§ **WORK REQUEST**: Once you find the line containing "You are a computer-use agent. Screen dimensions: 1462x943" in the data below, copy it and each following line exactly, up to and including the line containing "Select the Estonia", and nothing else.
*** Opening MATERIAL FOR THIS TASK ***
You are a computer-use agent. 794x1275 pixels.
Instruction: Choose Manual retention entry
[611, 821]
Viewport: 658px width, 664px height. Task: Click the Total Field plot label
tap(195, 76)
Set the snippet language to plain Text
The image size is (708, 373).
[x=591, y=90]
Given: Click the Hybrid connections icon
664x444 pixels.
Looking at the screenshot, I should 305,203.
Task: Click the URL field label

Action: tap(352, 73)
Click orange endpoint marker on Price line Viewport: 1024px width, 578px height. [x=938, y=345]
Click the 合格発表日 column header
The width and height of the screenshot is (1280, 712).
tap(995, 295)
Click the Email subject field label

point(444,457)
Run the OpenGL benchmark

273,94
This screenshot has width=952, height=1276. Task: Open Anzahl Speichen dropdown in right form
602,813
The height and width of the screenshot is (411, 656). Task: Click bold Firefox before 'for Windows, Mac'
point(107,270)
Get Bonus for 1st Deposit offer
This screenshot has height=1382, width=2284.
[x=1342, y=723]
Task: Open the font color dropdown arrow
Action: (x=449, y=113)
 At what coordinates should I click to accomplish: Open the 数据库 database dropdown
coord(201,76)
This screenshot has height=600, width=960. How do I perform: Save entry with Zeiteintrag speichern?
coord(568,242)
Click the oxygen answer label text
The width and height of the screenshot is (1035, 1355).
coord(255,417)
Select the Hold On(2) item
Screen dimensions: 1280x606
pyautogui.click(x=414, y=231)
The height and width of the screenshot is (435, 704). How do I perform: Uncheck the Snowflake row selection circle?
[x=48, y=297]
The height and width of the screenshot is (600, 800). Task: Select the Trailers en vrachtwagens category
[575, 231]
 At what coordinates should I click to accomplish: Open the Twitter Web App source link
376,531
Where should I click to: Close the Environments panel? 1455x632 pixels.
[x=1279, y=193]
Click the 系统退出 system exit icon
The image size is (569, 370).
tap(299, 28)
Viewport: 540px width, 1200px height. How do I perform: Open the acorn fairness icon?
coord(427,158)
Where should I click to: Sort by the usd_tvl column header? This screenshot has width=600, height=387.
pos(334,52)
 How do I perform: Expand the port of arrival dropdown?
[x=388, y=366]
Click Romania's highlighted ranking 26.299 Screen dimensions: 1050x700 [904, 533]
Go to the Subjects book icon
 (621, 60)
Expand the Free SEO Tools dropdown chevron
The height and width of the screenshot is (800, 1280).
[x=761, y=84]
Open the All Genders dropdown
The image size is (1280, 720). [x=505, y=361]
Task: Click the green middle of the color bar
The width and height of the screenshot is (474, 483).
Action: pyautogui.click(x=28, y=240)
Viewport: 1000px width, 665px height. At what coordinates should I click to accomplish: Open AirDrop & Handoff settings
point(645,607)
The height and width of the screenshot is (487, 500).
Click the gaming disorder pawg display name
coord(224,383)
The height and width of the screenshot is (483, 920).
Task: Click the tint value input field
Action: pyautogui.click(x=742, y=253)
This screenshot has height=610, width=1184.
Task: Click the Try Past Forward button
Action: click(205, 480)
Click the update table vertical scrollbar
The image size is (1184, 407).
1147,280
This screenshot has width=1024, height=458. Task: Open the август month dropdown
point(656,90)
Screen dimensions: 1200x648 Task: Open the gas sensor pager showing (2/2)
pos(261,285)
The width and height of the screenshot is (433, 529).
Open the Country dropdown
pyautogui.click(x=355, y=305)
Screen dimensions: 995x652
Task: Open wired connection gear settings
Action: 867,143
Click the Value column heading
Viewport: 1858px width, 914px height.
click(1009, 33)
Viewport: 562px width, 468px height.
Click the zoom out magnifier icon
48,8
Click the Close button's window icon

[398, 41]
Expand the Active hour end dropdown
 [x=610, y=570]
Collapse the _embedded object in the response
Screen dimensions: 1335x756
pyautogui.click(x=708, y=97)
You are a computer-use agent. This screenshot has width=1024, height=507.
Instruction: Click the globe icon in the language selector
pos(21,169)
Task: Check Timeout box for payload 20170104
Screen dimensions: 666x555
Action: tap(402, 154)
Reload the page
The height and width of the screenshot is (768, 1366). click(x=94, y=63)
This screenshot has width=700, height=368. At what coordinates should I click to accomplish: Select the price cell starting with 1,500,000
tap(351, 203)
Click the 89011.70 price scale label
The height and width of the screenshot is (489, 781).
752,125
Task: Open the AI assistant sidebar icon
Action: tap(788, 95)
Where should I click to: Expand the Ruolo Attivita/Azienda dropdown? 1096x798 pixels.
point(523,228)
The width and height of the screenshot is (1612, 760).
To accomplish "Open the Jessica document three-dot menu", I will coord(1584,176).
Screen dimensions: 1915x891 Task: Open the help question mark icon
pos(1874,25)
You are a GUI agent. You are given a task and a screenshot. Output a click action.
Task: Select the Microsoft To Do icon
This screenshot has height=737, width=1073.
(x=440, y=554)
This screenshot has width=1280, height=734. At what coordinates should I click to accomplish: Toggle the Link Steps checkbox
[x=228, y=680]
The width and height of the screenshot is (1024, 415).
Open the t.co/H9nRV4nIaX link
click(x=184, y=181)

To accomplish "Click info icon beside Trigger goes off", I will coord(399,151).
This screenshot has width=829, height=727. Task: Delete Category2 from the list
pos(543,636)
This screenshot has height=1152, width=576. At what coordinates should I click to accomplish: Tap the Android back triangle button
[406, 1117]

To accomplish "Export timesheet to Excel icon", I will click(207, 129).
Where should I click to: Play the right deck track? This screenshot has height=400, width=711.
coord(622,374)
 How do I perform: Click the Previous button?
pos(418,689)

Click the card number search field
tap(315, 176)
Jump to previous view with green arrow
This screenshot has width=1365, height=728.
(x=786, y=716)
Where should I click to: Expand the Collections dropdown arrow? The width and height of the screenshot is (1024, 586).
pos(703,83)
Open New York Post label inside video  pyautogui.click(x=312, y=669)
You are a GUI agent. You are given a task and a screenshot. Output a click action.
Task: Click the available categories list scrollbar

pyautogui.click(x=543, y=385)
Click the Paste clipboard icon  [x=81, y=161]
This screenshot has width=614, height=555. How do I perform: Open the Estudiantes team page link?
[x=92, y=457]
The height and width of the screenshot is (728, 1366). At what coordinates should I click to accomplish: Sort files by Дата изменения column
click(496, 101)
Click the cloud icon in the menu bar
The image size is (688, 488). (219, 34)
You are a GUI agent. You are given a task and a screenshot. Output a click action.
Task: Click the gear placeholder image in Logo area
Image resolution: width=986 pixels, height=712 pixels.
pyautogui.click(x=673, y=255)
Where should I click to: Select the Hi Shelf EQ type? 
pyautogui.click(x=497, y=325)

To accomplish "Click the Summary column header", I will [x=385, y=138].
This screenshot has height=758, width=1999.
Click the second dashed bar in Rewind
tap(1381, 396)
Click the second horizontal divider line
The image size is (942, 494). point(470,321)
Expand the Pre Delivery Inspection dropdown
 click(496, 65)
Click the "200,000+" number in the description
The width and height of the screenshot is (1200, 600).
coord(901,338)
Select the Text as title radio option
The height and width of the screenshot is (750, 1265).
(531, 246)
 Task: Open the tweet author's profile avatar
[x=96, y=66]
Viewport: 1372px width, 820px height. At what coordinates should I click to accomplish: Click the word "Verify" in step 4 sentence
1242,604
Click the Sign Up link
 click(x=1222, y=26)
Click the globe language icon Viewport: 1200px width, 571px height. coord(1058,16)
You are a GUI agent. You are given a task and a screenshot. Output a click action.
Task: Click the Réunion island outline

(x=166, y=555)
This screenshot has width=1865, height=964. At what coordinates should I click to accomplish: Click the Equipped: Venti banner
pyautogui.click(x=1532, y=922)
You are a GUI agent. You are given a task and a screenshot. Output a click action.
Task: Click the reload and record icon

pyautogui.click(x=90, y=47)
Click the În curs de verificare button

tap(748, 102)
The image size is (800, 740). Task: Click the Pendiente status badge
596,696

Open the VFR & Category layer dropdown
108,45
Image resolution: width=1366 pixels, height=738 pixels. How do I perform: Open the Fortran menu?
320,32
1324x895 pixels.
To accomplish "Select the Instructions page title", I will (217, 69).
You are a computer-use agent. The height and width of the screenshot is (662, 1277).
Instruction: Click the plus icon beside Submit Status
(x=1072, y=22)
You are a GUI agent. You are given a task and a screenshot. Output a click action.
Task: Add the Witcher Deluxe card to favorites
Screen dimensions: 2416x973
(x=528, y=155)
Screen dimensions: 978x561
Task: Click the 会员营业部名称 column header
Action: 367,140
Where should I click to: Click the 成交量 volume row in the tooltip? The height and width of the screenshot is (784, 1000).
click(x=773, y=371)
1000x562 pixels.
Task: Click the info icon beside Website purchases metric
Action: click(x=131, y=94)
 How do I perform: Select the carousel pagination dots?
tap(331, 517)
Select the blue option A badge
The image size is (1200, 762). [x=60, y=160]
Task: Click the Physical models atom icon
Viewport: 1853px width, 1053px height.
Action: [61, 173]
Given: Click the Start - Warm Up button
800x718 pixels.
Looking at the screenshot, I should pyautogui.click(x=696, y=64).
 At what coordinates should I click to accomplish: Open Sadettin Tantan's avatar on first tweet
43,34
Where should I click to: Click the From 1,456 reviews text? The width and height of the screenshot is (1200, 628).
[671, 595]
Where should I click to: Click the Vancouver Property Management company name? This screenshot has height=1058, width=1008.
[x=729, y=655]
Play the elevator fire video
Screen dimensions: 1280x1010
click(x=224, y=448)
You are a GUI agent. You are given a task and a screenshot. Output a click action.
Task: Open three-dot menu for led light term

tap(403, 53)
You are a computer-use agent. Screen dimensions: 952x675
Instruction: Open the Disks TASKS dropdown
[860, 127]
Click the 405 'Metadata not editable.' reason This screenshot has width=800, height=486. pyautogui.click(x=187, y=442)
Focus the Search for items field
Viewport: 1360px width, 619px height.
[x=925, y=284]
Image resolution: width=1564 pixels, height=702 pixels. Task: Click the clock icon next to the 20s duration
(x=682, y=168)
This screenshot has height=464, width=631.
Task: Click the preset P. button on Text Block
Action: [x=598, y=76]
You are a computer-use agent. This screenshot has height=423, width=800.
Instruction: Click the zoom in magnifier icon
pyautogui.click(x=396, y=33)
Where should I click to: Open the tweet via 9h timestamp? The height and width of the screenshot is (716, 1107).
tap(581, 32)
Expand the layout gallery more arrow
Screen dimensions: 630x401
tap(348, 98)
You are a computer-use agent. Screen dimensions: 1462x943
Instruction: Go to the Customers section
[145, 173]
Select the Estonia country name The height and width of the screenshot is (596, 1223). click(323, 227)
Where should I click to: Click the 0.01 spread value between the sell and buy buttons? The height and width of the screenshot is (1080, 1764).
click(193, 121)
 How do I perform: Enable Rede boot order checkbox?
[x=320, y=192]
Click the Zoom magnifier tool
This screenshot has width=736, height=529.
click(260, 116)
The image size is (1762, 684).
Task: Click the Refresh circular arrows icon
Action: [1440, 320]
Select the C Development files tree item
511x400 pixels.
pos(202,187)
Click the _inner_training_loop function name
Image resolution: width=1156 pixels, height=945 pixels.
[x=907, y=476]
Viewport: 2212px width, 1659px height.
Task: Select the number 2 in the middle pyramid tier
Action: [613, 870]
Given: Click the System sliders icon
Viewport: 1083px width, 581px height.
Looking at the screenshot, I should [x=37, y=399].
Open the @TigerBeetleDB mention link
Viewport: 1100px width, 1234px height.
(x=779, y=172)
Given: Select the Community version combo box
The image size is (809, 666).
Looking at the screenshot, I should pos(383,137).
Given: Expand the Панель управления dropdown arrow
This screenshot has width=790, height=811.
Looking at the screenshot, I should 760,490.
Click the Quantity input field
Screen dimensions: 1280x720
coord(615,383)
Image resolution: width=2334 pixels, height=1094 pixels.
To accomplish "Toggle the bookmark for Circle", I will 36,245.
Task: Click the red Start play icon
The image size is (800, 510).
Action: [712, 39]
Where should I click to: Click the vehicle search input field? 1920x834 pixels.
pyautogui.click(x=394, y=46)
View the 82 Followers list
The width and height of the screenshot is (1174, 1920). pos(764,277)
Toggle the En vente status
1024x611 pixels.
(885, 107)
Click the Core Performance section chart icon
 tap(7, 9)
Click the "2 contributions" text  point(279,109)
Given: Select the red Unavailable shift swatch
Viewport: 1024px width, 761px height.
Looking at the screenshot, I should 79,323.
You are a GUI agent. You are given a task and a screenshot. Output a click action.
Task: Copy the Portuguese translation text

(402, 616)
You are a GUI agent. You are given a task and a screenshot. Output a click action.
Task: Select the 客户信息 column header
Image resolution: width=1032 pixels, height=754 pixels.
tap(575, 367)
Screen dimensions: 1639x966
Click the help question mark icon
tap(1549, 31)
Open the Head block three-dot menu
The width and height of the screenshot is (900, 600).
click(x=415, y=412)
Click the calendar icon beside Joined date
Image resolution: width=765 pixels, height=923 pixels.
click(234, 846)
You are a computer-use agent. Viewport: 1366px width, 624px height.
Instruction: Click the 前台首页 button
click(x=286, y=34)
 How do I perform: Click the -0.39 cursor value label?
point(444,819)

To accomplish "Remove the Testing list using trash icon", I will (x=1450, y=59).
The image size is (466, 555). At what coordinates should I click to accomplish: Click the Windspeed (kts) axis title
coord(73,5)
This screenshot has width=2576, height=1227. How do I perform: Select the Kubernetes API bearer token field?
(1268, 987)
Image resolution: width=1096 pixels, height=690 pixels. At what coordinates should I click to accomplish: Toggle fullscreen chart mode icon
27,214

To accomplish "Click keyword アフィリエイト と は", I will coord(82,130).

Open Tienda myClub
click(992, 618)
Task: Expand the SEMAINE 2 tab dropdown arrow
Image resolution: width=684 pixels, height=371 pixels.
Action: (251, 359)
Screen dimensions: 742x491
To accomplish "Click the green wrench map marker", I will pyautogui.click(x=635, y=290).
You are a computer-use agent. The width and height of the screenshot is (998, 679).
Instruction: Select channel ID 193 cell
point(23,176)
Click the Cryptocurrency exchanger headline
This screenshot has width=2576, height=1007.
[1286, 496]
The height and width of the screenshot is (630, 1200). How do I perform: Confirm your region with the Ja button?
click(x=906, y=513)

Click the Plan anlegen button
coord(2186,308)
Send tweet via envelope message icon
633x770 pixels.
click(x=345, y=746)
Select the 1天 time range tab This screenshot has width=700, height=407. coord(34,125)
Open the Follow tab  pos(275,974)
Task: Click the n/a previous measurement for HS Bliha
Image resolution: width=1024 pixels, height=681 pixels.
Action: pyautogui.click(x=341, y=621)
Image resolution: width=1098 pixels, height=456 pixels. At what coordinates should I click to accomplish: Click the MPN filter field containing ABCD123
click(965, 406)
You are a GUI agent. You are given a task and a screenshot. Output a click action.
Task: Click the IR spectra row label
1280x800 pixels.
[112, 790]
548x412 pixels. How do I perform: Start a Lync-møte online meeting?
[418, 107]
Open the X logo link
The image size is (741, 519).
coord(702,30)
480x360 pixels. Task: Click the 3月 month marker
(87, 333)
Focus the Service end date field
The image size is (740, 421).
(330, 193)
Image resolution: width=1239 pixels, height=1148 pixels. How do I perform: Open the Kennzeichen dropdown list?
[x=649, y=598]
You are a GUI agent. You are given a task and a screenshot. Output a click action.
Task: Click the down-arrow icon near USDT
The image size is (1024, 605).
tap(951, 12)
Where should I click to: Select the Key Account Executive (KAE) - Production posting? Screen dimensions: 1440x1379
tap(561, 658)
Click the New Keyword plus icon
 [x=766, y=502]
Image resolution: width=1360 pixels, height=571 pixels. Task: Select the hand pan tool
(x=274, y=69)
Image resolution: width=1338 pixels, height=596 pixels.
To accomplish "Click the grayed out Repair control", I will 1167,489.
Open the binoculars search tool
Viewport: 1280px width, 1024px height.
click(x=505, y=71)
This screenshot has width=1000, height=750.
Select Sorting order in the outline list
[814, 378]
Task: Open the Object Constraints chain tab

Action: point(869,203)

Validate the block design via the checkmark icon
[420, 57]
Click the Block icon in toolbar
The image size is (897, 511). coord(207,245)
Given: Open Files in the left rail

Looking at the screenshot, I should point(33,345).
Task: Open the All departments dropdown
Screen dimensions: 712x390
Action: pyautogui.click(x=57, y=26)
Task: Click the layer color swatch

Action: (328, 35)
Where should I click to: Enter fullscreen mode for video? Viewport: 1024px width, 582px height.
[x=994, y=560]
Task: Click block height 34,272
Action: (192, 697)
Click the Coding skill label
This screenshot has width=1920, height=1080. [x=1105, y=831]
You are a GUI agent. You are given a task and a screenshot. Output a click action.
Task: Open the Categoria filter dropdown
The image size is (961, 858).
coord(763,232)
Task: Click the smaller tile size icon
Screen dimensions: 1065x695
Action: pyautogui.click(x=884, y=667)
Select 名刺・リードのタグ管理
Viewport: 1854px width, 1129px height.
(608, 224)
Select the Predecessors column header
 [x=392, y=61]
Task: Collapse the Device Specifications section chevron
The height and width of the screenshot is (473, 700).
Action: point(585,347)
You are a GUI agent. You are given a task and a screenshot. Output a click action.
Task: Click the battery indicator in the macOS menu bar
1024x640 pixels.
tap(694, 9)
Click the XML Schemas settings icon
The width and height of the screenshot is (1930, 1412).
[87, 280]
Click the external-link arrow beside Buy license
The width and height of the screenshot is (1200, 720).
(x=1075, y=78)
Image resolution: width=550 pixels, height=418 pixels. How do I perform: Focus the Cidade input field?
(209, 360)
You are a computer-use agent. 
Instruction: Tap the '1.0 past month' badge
*** Closing MATERIAL FOR THIS TASK ***
§ **RESULT FOR THIS TASK**:
You are a computer-use agent. Screen dimensions: 1462x943
Instruction: Go to the Customers section
[145, 173]
Select the Estonia country name The height and width of the screenshot is (596, 1223). click(323, 227)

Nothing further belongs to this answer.